Excerpt

►

This is carefully nuanced writing. What is not said is as important as what is, and the reader is able to gain a picture of the narrator’s situation without it ever being made explicit. After a few more short stories in which German attitudes to class are lightly mocked, the collection takes a more serious turn. Frau Brechenmacher Attends a Wedding is a chilling portrait of an abusive marriage. Herr Brechenmacher is a bully who orders his wife around. She has five children under the age of nine, but is looking forward to a night off attending a wedding celebration. This is how the author closes the story:

“They walked home in silence. Herr Brechenmacher strode ahead, she stumbled after him. White and forsaken lay the road from the railway station to their house—a cold rush of wind blew her hood from her face, and suddenly she remembered how they had come home together the first night. Now they had five babies and twice as much money; but

“Na, what is it all for?” she muttered, and not until she had reached home, and prepared a little supper of meat and bread for her man did she stop asking herself that silly question.

Herr Brechenmacher broke the bread into his plate, smeared it round with his fork and chewed greedily.

“Good?” she asked, leaning her arms on the table and pillowing her breast against them.

“But fine!”

He took a piece of the crumb, wiped it round his plate edge, and held it up to her mouth. She shook her head.

“Not hungry,” she said.

“But it is one of the best pieces, and full of the fat.”

He cleared the plate; then pulled off his boots and flung them into a corner.

“Not much of a wedding,” he said, stretching out his feet and wriggling his toes in the worsted socks.

“N—no,” she replied, taking up the discarded boots and placing them on the oven to dry.

Herr Brechenmacher yawned and stretched himself, and then looked up at her, grinning.

“Remember the night that we came home? You were an innocent one, you were.”

“Get along! Such a time ago I forget.” Well she remembered.

◄

Records supplied
►

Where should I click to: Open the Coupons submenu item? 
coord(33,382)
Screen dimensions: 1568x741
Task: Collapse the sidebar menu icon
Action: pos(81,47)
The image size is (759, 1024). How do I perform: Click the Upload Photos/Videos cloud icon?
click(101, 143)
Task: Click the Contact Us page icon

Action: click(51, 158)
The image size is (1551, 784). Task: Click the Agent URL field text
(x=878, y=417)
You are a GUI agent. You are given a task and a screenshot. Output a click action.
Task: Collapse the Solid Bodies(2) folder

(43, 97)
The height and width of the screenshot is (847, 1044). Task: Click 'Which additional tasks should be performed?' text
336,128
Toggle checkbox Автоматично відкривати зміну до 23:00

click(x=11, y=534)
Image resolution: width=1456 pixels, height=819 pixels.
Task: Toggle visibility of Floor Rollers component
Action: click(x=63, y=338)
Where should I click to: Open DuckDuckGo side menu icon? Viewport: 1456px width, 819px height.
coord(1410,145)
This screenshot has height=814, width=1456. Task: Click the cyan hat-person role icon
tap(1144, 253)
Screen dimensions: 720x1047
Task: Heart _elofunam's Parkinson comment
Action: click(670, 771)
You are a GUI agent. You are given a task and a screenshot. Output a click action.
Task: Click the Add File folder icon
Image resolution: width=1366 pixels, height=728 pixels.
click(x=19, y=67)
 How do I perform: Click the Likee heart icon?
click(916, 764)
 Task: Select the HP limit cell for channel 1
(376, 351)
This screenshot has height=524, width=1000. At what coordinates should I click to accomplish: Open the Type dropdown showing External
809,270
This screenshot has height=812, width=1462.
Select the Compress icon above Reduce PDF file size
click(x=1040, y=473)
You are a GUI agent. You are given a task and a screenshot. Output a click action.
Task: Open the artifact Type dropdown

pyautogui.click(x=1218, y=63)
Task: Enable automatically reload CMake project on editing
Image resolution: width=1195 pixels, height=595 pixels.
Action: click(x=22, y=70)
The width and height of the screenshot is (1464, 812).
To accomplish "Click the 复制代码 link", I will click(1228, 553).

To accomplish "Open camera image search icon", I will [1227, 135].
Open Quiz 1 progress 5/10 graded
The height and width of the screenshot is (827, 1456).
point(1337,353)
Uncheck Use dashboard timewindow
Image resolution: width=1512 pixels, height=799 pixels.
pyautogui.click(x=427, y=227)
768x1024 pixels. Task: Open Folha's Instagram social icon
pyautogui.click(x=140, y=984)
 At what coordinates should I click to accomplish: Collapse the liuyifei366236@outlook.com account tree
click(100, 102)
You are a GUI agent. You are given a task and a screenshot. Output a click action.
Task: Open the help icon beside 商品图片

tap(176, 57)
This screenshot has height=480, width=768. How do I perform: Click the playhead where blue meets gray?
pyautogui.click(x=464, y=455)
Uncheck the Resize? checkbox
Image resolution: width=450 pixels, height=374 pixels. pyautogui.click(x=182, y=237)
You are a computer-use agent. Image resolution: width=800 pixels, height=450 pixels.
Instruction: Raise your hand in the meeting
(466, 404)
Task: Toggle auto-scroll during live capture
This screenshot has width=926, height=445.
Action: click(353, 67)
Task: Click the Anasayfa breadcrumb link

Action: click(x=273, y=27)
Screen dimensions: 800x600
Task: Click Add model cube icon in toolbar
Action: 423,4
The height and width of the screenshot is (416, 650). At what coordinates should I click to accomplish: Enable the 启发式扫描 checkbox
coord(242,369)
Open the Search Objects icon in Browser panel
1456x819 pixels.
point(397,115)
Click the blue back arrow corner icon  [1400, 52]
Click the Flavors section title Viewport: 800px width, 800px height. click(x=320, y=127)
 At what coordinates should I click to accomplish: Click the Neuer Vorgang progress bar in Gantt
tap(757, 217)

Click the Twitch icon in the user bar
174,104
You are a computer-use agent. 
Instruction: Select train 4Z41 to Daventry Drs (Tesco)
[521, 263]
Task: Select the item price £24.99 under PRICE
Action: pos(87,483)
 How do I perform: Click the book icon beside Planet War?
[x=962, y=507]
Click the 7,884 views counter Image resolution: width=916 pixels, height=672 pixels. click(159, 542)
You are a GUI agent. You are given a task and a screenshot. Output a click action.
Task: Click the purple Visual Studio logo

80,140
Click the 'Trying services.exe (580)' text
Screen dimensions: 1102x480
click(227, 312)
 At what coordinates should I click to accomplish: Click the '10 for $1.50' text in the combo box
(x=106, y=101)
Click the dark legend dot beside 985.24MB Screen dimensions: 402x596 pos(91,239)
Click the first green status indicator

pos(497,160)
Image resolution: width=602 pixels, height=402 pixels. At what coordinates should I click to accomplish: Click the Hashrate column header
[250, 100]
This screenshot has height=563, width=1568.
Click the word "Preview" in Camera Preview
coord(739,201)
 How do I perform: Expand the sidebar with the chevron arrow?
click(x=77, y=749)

◄

What the task requires
Continue the passage on the story Frau Brechenmacher Attends a Wedding, starting right after its final line.

The output
“Such a clout on the ear as you gave me…. But I soon taught you.”

“Oh, don’t start talking. You’ve too much beer. Come to bed.”

He tilted back in his chair, chuckling with laughter.

“That’s not what you said to me that night. God, the trouble you gave me!”

But the little Frau seized the candle and went into the next room. The children were all soundly sleeping. She stripped the mattress off the baby’s bed to see if he was still dry, then began unfastening her blouse and skirt.

“Always the same,” she said—“all over the world the same; but, God in heaven—but stupid.”

Then even the memory of the wedding faded quite. She lay down on the bed and put her arm across her face like a child who expected to be hurt as Herr Brechenmacher lurched in.”

That last line is like a punch in the face – “She lay down on the bed and put her arm across her face like a child who expected to be hurt”. The narrative is now much darker. Women are cursed with eternal pregnancies which are dangerous and potentially fatal (“my insides are all twisted up with having children too quickly” on character observes) and children are a burden not a joy. The stories are often told from the perspective of servants who are also oppressed, a situation which finds its apotheosis in The Child Who Was Tired, in which an exhausted child is expected to be the principal carer for her younger siblings, and finds the burden too much:

“I don’t believe Holy Mary could keep him quiet,” she murmured. “Did Jesus cry like this when He was little? If I was not so tired perhaps I could do it; but the baby just knows that I want to go to sleep. And there is going to be another one.”

She flung the baby on the bed, and stood looking at him with terror.

From the next room there came the jingle of glasses and the warm sound of laughter.

And she suddenly had a beautiful marvellous idea.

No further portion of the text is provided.